▶ [DATA PROVIDED]:
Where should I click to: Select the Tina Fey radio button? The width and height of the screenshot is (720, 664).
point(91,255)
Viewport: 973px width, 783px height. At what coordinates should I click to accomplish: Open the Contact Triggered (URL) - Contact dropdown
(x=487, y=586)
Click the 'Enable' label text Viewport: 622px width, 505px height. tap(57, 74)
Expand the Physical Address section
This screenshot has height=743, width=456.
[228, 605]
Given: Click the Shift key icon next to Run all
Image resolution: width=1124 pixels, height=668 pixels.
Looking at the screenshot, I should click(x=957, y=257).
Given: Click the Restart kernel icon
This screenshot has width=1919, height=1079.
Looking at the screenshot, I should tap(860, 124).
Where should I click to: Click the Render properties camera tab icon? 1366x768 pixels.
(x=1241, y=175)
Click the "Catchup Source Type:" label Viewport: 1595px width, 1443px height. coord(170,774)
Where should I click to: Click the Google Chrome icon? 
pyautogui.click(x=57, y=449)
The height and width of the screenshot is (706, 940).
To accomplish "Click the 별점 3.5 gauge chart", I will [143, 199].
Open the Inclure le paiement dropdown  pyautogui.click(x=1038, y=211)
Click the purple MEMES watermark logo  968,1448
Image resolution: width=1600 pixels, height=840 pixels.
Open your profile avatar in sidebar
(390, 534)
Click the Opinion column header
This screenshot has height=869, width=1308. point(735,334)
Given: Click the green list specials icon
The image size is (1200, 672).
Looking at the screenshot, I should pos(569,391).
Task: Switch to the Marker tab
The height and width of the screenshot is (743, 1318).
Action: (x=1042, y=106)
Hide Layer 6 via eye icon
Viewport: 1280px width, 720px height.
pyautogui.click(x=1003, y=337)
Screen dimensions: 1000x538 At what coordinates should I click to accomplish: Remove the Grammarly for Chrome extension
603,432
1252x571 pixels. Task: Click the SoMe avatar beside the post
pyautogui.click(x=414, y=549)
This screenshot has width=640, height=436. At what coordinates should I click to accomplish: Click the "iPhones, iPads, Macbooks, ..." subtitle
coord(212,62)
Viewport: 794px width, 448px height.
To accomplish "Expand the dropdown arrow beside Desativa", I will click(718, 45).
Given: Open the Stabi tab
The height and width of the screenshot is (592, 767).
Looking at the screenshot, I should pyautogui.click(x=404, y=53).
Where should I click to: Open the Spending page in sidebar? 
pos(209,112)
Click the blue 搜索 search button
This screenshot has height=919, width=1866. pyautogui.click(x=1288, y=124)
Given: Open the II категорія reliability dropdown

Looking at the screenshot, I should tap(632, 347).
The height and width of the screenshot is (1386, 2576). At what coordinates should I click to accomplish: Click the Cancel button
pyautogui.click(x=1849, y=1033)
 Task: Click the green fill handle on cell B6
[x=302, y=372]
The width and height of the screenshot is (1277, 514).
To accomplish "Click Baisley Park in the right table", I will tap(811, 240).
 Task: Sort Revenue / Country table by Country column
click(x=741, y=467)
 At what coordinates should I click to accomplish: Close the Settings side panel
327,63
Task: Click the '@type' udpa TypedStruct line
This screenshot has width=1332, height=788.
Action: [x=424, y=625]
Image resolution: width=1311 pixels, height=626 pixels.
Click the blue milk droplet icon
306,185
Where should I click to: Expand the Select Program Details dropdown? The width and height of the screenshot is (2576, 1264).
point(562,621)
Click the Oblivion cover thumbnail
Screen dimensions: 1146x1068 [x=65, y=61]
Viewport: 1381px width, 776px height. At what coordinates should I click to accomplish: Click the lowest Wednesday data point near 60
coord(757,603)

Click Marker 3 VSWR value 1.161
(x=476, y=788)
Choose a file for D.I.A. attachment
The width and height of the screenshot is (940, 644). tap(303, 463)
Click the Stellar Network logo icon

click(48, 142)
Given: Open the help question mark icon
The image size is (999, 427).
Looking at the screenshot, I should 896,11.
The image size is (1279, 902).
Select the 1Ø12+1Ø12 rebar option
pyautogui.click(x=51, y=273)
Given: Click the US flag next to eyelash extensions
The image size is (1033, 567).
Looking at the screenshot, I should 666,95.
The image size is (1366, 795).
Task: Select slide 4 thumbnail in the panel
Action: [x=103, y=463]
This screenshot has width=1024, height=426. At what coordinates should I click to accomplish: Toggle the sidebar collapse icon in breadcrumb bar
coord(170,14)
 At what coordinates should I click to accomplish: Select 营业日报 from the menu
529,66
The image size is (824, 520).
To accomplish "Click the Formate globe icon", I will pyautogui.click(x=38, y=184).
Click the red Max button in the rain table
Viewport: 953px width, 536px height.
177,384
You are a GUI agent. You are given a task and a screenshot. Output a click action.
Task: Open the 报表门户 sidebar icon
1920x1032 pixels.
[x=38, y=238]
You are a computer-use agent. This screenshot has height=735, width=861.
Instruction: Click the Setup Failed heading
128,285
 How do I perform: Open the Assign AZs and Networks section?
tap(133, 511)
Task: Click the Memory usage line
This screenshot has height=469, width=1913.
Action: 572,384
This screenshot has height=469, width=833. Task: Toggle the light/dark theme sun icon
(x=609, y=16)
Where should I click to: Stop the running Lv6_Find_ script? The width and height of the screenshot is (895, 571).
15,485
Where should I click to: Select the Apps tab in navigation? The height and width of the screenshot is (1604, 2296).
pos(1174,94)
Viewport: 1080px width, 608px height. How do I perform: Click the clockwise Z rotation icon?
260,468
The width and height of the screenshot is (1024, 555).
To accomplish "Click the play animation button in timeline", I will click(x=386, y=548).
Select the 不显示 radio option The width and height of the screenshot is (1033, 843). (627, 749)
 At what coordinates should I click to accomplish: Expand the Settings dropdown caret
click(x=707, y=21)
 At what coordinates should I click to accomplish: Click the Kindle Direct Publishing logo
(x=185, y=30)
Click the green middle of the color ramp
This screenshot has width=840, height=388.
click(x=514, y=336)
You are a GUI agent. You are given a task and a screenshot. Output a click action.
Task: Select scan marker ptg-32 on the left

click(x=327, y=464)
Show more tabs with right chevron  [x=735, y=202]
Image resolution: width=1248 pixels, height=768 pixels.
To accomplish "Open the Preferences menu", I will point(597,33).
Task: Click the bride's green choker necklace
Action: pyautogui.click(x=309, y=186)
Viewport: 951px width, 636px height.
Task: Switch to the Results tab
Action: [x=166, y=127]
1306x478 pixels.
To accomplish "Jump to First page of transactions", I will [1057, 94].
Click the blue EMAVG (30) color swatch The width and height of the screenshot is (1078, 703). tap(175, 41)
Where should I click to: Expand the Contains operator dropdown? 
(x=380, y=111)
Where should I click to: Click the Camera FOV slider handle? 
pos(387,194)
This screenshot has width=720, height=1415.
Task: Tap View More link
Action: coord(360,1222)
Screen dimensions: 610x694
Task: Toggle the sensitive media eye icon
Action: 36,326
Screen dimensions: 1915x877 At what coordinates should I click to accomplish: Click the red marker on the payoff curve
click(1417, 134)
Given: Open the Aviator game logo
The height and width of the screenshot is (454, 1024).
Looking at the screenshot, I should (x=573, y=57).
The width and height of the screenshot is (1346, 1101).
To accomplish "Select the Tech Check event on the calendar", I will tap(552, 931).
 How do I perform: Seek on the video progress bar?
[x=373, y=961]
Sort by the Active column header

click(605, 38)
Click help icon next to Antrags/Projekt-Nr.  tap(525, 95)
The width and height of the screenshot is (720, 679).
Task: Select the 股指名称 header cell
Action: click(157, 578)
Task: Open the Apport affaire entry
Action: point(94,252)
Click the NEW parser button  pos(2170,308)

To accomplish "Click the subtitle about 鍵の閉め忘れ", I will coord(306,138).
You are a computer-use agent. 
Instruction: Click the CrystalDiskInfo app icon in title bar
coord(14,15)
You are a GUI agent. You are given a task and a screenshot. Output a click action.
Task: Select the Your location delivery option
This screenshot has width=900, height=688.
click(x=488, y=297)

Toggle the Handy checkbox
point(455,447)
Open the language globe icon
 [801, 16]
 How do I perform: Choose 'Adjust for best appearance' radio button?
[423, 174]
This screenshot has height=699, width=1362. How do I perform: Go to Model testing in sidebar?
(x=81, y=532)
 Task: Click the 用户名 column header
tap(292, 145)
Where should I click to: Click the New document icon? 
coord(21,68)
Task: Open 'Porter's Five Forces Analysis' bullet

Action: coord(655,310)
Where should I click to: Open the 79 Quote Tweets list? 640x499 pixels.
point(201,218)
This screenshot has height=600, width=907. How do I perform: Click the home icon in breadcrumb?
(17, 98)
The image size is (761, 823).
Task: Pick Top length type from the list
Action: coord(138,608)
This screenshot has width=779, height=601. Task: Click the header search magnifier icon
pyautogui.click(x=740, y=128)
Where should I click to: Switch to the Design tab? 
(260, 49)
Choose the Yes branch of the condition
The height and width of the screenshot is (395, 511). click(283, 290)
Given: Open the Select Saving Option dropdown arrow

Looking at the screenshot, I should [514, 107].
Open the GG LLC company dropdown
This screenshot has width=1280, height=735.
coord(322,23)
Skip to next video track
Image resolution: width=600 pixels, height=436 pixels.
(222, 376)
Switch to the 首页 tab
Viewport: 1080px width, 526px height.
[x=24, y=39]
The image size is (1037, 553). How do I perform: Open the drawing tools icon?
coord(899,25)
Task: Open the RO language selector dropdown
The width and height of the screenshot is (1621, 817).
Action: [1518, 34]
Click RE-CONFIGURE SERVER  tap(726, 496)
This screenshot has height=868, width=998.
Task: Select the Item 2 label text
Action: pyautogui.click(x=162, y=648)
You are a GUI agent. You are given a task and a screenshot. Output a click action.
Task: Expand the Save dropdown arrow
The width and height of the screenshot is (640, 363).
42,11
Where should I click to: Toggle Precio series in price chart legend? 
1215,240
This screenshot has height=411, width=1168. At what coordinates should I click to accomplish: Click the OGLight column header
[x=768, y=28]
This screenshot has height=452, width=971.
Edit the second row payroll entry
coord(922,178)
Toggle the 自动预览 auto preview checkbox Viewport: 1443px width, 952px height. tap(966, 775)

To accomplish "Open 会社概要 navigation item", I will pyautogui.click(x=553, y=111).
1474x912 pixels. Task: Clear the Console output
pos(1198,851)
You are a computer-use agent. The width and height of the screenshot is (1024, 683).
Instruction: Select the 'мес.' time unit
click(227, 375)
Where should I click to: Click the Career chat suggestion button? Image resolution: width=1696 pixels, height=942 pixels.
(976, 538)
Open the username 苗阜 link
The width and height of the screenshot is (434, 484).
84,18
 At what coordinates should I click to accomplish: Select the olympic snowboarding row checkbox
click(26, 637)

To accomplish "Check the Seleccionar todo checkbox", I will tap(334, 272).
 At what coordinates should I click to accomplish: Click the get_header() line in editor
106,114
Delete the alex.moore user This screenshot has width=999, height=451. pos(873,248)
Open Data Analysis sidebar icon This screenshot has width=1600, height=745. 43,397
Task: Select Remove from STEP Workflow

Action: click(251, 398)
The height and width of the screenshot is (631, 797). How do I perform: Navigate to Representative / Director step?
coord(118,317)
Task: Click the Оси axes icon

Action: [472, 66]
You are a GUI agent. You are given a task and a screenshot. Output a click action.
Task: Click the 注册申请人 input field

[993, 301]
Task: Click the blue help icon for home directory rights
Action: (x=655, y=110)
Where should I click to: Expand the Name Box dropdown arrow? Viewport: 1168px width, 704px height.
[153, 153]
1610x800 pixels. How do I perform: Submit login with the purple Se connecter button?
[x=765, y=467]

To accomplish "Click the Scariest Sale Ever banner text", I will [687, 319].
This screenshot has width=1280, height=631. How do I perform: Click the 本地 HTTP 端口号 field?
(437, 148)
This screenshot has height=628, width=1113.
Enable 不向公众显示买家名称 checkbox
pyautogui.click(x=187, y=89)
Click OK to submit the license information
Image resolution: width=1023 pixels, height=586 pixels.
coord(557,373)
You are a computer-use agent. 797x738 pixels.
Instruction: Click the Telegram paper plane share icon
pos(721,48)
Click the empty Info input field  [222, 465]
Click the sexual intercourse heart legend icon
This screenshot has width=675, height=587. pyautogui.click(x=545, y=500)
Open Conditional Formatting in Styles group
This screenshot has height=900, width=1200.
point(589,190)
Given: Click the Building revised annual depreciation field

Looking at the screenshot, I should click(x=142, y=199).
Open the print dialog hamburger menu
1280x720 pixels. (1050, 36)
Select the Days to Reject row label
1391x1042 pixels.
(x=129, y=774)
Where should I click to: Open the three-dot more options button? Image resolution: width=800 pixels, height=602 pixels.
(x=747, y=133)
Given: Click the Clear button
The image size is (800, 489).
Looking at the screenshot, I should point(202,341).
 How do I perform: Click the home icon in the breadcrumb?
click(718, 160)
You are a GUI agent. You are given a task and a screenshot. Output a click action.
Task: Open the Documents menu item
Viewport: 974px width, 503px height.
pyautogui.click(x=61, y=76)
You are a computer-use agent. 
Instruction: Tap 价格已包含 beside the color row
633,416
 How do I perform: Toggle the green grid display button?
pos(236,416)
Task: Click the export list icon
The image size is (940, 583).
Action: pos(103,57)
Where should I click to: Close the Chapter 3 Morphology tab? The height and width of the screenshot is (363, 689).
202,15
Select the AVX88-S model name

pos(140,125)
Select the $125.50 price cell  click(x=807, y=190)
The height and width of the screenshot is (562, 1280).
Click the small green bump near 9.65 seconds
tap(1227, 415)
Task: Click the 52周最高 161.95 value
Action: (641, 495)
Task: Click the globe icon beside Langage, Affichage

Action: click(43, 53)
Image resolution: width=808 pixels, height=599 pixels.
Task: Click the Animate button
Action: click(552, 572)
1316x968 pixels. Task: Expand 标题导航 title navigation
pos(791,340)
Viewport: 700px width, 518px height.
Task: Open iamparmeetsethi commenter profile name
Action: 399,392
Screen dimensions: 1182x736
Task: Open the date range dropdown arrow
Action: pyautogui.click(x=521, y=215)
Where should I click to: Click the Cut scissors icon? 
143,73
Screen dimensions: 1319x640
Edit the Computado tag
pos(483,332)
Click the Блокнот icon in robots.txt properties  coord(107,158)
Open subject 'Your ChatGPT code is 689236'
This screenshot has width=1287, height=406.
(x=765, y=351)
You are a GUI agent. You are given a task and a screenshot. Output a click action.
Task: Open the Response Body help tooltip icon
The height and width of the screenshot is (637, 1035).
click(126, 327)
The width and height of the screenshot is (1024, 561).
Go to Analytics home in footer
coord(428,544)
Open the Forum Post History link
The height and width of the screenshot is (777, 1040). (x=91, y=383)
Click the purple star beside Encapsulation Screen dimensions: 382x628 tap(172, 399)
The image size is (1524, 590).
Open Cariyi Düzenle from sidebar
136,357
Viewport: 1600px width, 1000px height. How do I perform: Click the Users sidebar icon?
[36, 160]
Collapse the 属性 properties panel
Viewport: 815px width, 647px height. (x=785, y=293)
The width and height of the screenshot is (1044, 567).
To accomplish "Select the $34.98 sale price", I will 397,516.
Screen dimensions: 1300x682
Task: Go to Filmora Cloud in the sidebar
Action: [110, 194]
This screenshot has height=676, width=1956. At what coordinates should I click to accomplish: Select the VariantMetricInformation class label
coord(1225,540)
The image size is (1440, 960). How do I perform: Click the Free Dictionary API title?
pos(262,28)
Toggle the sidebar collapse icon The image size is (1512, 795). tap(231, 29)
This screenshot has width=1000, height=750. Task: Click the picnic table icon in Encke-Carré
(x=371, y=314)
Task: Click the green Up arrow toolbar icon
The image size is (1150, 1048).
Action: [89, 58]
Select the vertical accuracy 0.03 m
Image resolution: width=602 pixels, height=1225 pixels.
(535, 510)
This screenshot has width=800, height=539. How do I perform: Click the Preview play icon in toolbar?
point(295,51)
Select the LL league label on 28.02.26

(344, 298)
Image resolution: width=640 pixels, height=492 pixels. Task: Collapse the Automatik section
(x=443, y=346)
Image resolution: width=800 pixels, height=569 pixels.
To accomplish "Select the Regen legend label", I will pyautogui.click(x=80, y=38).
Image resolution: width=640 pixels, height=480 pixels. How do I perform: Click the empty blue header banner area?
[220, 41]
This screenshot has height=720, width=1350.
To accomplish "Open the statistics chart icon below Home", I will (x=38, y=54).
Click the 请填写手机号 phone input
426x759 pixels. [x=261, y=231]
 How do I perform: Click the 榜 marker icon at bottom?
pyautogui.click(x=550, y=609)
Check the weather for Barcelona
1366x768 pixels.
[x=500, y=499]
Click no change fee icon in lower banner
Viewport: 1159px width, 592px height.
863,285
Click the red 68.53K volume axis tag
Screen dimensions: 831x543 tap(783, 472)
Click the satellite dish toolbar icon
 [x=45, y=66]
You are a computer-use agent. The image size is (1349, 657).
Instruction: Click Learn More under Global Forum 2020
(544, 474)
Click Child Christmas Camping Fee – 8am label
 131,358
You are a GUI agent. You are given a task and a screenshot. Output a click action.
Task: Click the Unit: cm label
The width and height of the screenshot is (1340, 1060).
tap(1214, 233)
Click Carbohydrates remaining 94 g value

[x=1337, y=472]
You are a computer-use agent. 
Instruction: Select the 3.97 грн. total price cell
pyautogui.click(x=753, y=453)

▶ [AIM OF THE EXERCISE]:
In the entries above, find the line holding "Click the 'Enable'" and the line holding "Given: Click the Restart kernel icon", then retype exactly those two lines and every line between them, and nothing else.

▶ [SOLUTION FOR THIS PROBLEM]:
Click the 'Enable' label text Viewport: 622px width, 505px height. tap(57, 74)
Expand the Physical Address section
This screenshot has height=743, width=456.
[228, 605]
Given: Click the Shift key icon next to Run all
Image resolution: width=1124 pixels, height=668 pixels.
Looking at the screenshot, I should click(x=957, y=257).
Given: Click the Restart kernel icon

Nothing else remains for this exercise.